▸ **Provided data**:
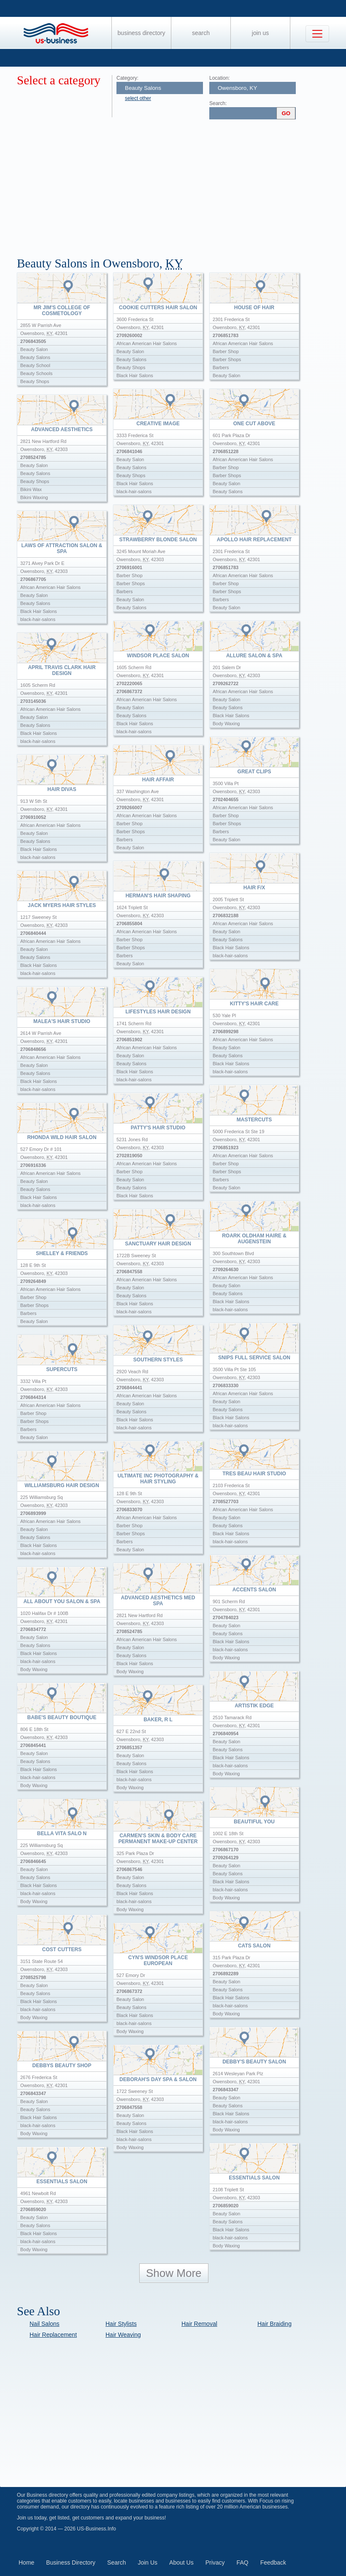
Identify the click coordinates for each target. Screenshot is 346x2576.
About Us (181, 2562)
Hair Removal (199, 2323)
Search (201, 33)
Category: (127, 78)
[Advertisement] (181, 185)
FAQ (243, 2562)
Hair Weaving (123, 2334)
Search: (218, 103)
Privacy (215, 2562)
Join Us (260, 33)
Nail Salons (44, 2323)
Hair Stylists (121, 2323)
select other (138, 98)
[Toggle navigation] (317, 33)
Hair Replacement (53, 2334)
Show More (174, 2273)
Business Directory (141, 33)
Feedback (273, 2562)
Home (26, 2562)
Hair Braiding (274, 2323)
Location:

▸ **Short problem**: Rewrite every line of the records above, requests included, with each coordinate in the answers multiplied by 0.75 and rounded to the nearest whole number, halves rounding up. Leave the pictures out.

▸ **Expected answer**:
Identify the click coordinates for each target. Screenshot is 346x2576.
About Us (136, 1922)
Hair Removal (149, 1742)
Search (151, 25)
Category: (95, 59)
[Advertisement] (136, 139)
FAQ (182, 1922)
Hair Weaving (92, 1751)
Search: (164, 77)
Privacy (161, 1922)
Join Us (195, 25)
Nail Salons (33, 1742)
Hair Stylists (91, 1742)
select other (104, 74)
[Toggle navigation] (238, 25)
Hair Replacement (40, 1751)
Show More (131, 1705)
Business Directory (106, 25)
Feedback (205, 1922)
Home (20, 1922)
Hair Braiding (206, 1742)
Location:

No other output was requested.